::: Available data

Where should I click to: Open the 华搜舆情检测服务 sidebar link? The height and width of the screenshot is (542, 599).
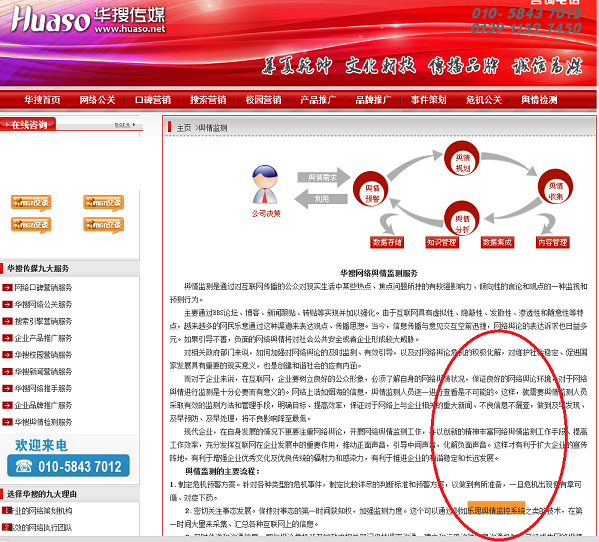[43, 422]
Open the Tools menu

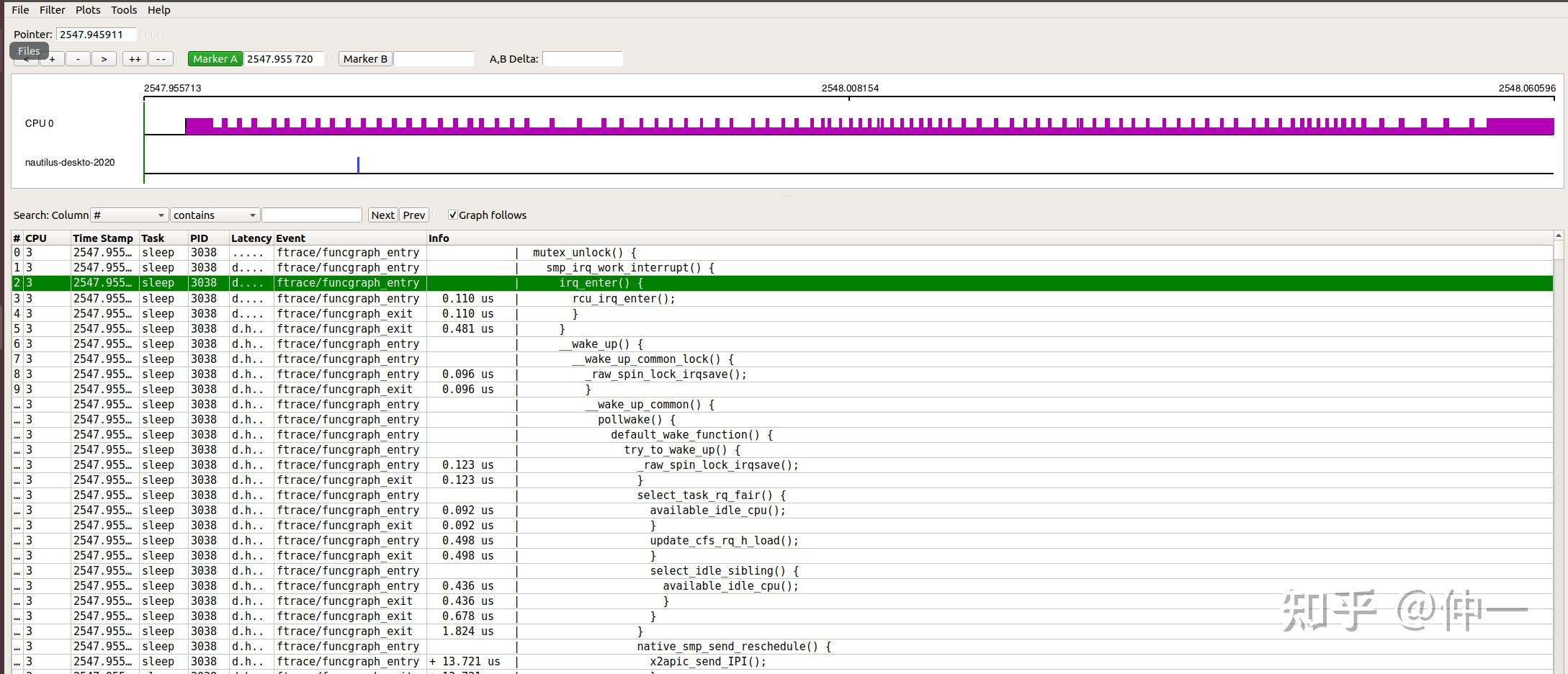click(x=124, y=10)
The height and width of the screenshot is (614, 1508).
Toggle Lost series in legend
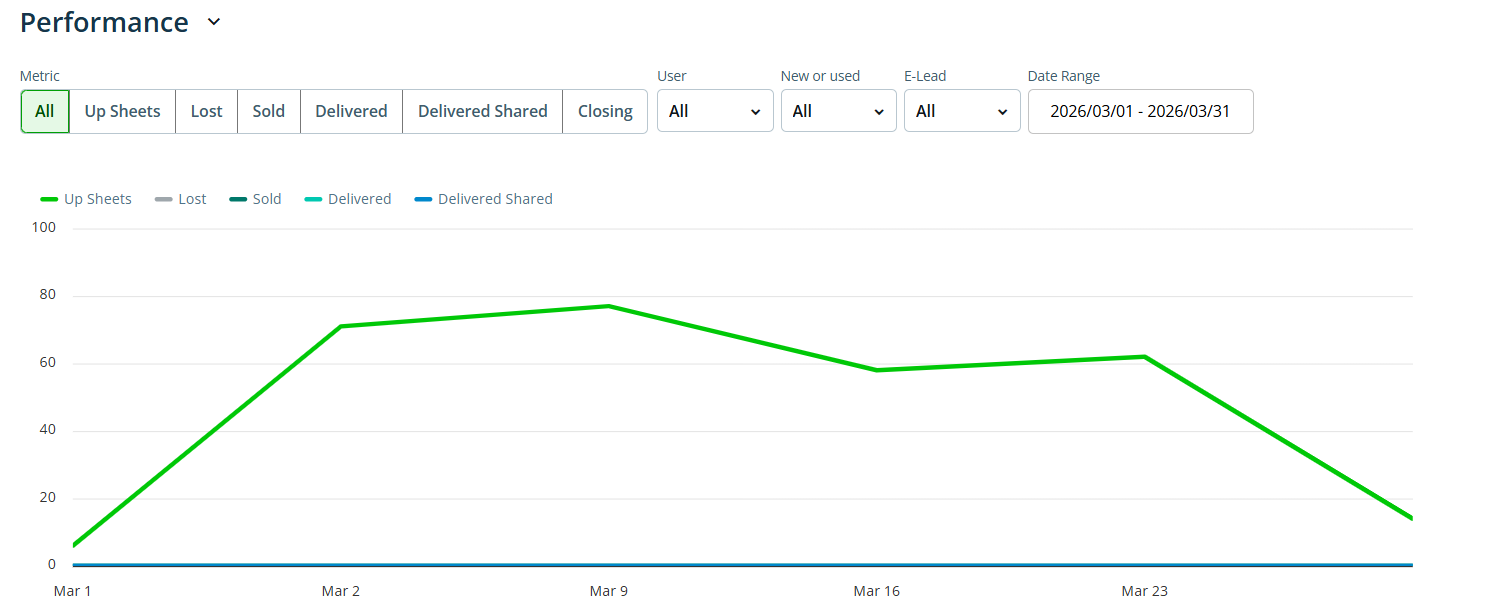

::::::
::: Available data

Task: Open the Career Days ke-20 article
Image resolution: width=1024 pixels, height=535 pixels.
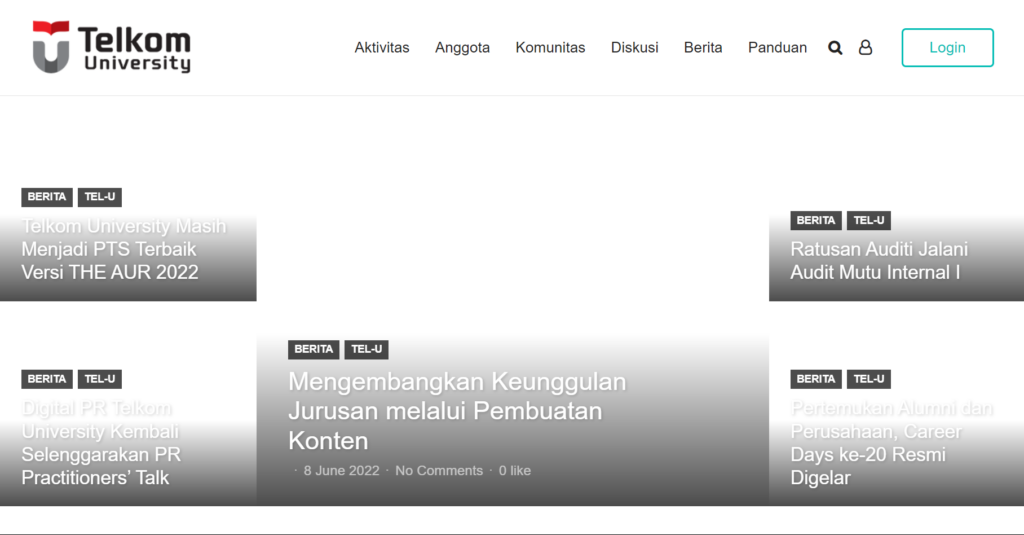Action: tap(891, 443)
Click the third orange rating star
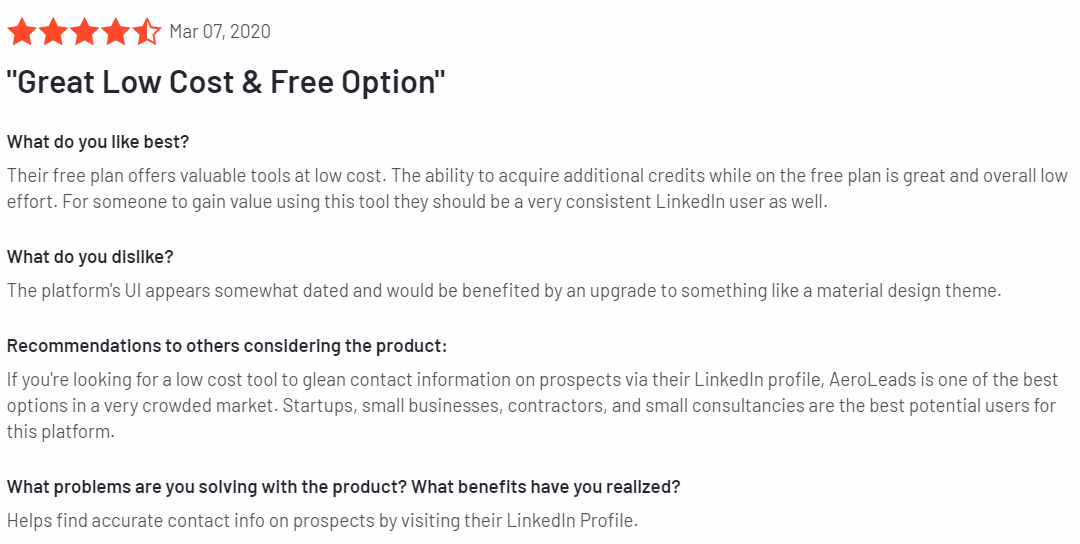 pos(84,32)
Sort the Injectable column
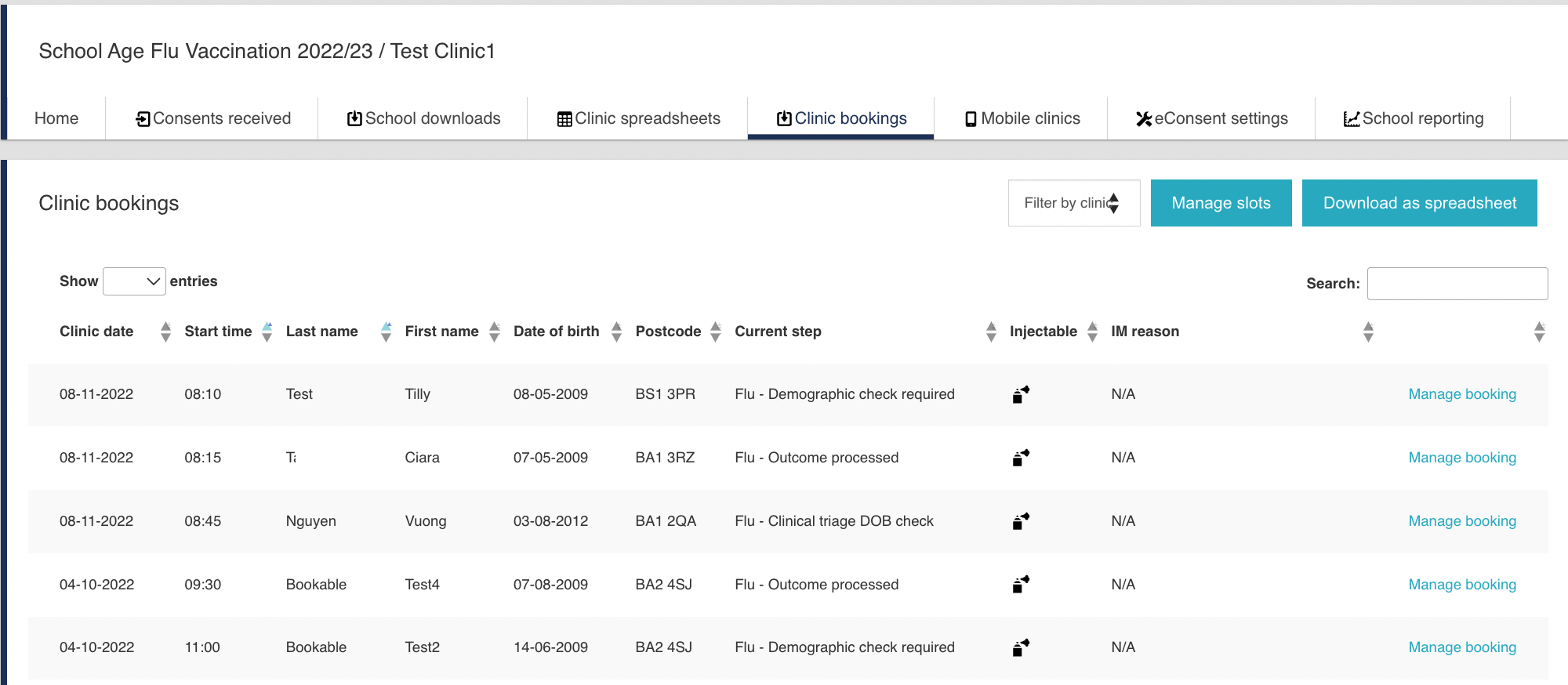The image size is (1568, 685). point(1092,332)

::::::

Your goal:
Look back at the data above, then output exactly the lines from the line holding "Where should I" up to and including the line holding "Toggle Lost series in legend". Leave out the pictures.

Answer to the problem:
Where should I click to: Open the 华搜舆情检测服务 sidebar link? The height and width of the screenshot is (542, 599).
[43, 422]
Open the Tools menu

click(x=124, y=10)
The height and width of the screenshot is (614, 1508).
Toggle Lost series in legend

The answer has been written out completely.